TEXT EXCERPT:
This drug may make you dizzy or drowsy. Do not drive, use machinery, or do any activity that requires alertness until you are sure you can perform such activities safely. Limit alcoholic beverages.
To minimize dizziness and lightheadedness, get up slowly when rising from a seated or lying position.
This medication may make you more sensitive to the sun. Avoid prolonged sun exposure, tanning booths or sunlamps. Use a sunscreen and wear protective clothing when outdoors.
Before having surgery, tell your doctor or dentist that you are using minocycline.
Caution is advised when using this drug in the elderly because they may be more sensitive to its effects.
This medication should not be used in children younger than 8 years of age because it may cause permanent tooth discoloration and other problems. Tooth discoloration has also occurred in older children and young adults. Consult your doctor for more information.

WHAT YOU NEED TO DO:
1 - Translate this sentence from the minocycline precautions into Spanish: "Before having surgery, tell your doctor or dentist that you are using minocycline."
2 - Write out the stretch of the minocycline precautions from "This medication may" through "to its effects.", switching "dentist" to "pharmacist".
3 - List every measure the minocycline precautions give for dealing with sensitivity to the sun.
The data here has no connection to the minocycline precautions.

EXERCISE DATA:
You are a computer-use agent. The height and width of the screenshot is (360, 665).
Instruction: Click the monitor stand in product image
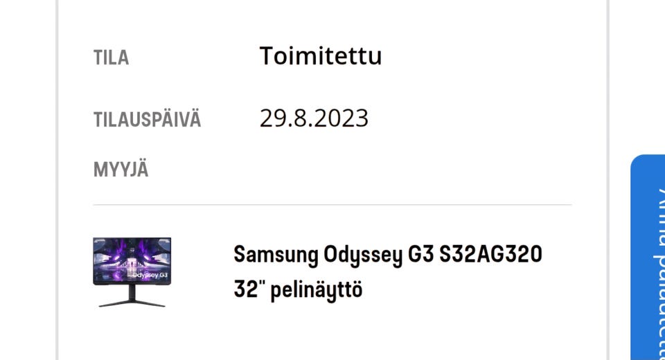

LIST OF ANSWERS:
1 - Antes de someterse a una cirugía, dígale a su médico o dentista que está usando minociclina.

2 -
This medication may make you more sensitive to the sun. Avoid prolonged sun exposure, tanning booths or sunlamps. Use a sunscreen and wear protective clothing when outdoors.
Before having surgery, tell your doctor or pharmacist that you are using minocycline.
Caution is advised when using this drug in the elderly because they may be more sensitive to its effects.

3 -
- Avoid prolonged sun exposure
- Avoid tanning booths
- Avoid sunlamps
- Use a sunscreen
- Wear protective clothing when outdoors